Le gouvernement fédéral s’est engagé à embaucher 400 nouveaux agents de douane, ce qui devrait suffire pour éliminer des situations où des agents sont seuls au poste, mais ne résoudra pas les trois autres problèmes indiqués ci-dessus. Moins de 3 % des conteneurs qui pénètrent au Canada font l’objet d’un balayage ou d’une inspection, ce qui est une invitation permanente aux criminels et terroristes en puissance.

 

Les derniers renseignements que l’ASFC a fournis au Comité indiquaient que 459 véhicules ont passé la frontière canadienne sans s’arrêter au cours des six derniers mois, et que plus de 200 de ces conducteurs n’ont jamais été appréhendés. C’est à la fragilité des frontières qu’il faut attribuer l’apparition d’armes et de drogues dans les rues des villes canadiennes. Le problème provient en partie de la perméabilité de nos frontières.

 

Passons aux forces armées canadiennes. Depuis la Deuxième Guerre mondiale, il n’est pas de bon ton au Canada de se soucier de la taille ou de la force de l’armée canadienne. Mais l’armée est un facteur important lorsqu’il s’agit de défendre nos intérêts à l’étranger et de protéger la population ici même.

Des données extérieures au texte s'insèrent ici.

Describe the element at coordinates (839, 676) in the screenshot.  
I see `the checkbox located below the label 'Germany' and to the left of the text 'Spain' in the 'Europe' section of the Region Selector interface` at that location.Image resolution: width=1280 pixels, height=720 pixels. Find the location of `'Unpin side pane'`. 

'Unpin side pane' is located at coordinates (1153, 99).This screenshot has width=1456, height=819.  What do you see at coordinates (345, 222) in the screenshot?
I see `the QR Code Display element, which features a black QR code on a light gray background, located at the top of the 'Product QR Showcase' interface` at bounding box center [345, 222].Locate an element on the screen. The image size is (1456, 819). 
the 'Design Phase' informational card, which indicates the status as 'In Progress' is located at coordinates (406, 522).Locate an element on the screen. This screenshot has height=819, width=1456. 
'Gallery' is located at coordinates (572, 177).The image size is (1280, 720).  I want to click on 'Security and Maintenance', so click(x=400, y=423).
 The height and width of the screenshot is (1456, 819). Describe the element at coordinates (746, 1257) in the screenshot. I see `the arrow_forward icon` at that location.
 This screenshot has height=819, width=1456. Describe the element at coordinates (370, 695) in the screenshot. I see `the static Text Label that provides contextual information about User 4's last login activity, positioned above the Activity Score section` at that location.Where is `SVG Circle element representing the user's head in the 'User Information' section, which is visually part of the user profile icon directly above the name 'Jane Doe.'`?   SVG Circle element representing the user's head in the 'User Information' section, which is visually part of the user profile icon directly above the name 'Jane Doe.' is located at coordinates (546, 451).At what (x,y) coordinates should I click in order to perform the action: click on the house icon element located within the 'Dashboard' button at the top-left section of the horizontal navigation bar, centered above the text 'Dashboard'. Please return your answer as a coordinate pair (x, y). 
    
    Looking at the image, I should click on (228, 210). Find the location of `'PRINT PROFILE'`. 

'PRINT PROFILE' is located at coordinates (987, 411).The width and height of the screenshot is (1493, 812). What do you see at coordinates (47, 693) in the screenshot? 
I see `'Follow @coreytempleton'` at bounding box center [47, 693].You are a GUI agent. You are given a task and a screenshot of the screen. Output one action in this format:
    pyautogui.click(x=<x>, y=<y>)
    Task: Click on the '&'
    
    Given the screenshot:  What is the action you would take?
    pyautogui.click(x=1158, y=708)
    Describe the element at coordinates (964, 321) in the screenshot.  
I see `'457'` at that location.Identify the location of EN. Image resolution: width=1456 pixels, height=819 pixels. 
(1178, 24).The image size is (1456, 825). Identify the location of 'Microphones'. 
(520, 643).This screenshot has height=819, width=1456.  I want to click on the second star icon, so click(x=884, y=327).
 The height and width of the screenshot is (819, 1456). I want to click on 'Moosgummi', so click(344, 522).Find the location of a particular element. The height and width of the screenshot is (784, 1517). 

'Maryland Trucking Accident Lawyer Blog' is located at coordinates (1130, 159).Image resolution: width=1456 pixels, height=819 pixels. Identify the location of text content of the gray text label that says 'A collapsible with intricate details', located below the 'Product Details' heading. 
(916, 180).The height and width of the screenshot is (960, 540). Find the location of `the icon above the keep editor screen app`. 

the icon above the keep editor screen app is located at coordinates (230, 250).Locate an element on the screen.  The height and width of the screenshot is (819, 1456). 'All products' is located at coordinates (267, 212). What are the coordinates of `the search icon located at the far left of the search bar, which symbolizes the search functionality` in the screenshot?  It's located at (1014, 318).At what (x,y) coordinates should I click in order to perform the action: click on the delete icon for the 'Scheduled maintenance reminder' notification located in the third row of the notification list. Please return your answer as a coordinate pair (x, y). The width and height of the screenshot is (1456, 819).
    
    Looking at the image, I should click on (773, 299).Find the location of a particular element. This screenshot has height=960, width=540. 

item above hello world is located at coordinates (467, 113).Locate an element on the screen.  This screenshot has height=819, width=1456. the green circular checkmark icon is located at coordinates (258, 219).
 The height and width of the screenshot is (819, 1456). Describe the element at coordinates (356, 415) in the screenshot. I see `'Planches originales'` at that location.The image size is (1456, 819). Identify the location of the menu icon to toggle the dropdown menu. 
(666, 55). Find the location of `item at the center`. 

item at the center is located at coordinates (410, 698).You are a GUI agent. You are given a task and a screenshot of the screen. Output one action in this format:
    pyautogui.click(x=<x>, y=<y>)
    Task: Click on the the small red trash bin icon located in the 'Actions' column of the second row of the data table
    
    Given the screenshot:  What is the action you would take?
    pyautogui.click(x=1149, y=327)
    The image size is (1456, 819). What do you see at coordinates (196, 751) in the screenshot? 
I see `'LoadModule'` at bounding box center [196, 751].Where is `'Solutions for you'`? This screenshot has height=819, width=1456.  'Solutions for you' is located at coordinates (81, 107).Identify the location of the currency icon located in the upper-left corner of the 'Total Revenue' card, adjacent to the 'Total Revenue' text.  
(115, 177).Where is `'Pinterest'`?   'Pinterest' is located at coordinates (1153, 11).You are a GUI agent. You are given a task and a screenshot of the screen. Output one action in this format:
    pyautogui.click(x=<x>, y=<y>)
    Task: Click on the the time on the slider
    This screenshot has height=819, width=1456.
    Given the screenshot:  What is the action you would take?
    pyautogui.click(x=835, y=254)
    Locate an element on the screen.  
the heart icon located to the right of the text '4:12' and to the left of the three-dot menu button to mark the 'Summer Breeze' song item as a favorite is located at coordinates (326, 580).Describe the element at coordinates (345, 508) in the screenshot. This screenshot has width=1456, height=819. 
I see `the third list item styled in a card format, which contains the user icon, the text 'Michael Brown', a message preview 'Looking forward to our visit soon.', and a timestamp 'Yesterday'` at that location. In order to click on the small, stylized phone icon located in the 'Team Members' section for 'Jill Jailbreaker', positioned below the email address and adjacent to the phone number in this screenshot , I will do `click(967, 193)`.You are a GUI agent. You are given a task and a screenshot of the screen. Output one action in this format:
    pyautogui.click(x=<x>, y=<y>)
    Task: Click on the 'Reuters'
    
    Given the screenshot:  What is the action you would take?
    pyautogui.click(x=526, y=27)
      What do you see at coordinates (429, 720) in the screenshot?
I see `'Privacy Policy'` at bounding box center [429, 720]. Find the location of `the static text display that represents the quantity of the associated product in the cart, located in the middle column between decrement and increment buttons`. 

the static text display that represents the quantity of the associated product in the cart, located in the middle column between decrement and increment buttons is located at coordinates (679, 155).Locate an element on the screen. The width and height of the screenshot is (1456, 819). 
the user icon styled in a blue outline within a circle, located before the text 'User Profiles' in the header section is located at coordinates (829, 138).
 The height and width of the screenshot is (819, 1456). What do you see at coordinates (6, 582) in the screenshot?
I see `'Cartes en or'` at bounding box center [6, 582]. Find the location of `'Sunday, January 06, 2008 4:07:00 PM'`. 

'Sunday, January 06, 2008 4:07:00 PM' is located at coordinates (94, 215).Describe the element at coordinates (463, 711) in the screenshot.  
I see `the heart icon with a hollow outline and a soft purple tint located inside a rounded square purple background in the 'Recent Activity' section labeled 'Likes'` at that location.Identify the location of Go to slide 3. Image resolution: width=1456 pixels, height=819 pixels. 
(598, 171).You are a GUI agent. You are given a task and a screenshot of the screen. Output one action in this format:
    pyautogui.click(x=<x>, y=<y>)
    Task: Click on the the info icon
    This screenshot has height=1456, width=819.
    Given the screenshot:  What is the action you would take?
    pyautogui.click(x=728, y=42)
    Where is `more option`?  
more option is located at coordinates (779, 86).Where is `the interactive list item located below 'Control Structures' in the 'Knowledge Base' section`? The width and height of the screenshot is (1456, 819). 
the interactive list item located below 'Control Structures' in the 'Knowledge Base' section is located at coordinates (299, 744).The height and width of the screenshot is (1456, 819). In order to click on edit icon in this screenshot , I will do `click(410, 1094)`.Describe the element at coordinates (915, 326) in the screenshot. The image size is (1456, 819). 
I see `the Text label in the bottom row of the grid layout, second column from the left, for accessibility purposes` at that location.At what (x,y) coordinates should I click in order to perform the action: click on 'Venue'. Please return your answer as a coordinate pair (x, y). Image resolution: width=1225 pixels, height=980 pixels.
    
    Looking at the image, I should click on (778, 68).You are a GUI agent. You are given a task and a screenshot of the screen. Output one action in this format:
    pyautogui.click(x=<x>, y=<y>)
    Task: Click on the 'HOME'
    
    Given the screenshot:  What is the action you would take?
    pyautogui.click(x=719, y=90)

L’actuel gouvernement a promis aux Canadiens une politique de défense axée sur le principe « le Canada d’abord » et s’est même engagé à un moment donné à accroître les effectifs des Forces de 15 000 soldats pour les porter à 75 000 d’ici 2010-2011 et les réservistes de 10 000 membres pour les porter à 35 000.

 

Par la suite, il a annoncé discrètement qu’il s’était trompé et qu’il n’augmenterait les forces régulières que de 7 500 effectifs et les réservistes que de 1 000 personnes. Jusqu’ici, il ne s’agit toujours que de paroles, même s’il est revenu sur ses promesses. Dans le rapport sur les besoins de l’armée canadienne pour 2008-2009, le lieutenant-général Andrew Leslie a révélé que l’armée avait en fait perdu 30 soldats depuis 2005. Lors de son témoignage devant le Comité, il a précisé qu’il manquait 1 000 sous-officiers. D’après lui, l’armée en est à un point critique pour ce qui est de sa survie.

 

Il est vrai que l’armée canadienne n’a pas suffisamment d’effectifs pour assumer le rôle qu’elle a choisi de jouer en Afghanistan et, à plus forte raison, pour participer à d’autres missions qui pourraient se révéler tout aussi importantes ou pour consolider nos propres défenses ici même. Pour que l’armée canadienne joue les rôles que les politiciens exigent souvent d’elle, elle devrait compter 90 000 personnes. C’était les libéraux qui étaient au pouvoir pendant ce que l’on a appelé la « décennie de noirceur » pour les Forces canadiennes, soit les années 1990, mais l’actuel gouvernement ne fait guère mieux et n’a pas l’excuse d’avoir à combattre un déficit.

 

Enfin, reste le SCRS, l’organisme de renseignement au cœur des efforts du Canada pour combattre le terrorisme, fléau qui ne disparaîtra pas et qui touchera les Canadiens un jour comme il a touché les Américains il y a sept ans, à moins que nous maintenions nos défenses. Le SCRS dispose toutefois aujourd’hui d’effectifs moindres qu’il y a 18 ans, bien qu’il assume depuis des responsabilités à l’étranger.

 

La première priorité de tout gouvernement national est la protection physique de ses citoyens. Je ne prétends pas qu’un gouvernement canadien pourrait trouver les fonds nécessaires pour combler toutes les lacunes sur le plan de la sécurité que connaît notre pays et que notre Comité a cernées. Je soutiens que ce gouvernement prétend défendre l’ordre public sans fournir aux institutions qui assurent cet ordre public les ressources dont elles ont si désespérément besoin, loin s’en faut.

 

Sénateur libéral, Colin Kenny préside le Comité sénatorial de la sécurité nationale et de la défense.